Some of us thrive on being single, says author and journalist Emma John
Award-winning author and journalist Emma John writes and edits for The Guardian and The Observer. A seasoned sports journalist, in 2008 she was the first woman to win a Sports Journalism Award. She is also a classical violinist and bluegrass fiddler.
Drawing on her latest book, Self Contained: Scenes from a Single Life, she tells us why coupledom needn't be the endgame—and why some of us are destined to be perfectly content being single.
"‘I can’t believe someone as great as you is still single!" It’s a comment I’ve heard plenty of times. There might even be circumstances when I’ve said it myself to other women.
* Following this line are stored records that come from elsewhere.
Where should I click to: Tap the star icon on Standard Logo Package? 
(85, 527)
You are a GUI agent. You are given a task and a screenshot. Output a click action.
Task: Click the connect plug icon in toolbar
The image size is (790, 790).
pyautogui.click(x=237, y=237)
It’s meant well, and usually gets said in the middle of a discussion about relationships or dating, when I’ve admitted that I don’t have a partner and would like one. Often, people say it without thinking—an automatic response intended to convey encouragement, consolation and support.
It can be hard to know exactly how to reply, but I’ve got pretty good at fixing my face with a benign smile and moving the conversation swiftly along.
Only recently did I understand why this comment had always made me feel worse about myself, rather than better. It was a single friend who explained it to me. The implication, she pointed out, is that there’s a hierarchy; that the attractive/interesting/fun/intelligent/ good woman gets the guy; that being in a couple is proof of your worth, and being single suggests you haven’t made it. ‘Sometimes,’ my friend said, ‘I feel like replying, “And I can’t believe someone as great as you feels the need to be married.”’
I’m in my 40s now, and I still haven’t met the love of my life. I grew up with as many romantic expectations as the next woman—I read Jane Eyre and Bridget Jones’s Diary, fell in love with Mr Rochester and Mark Darcy. In all the novels I read—and most of the TV shows I watched—being a spinster was portrayed as a life of loneliness and unfulfillment. Marriage, or at least a long-term relationship, was so universal a part of the human experience that
I assumed you had to be vastly unlucky, or even a bit perverse, to avoid it.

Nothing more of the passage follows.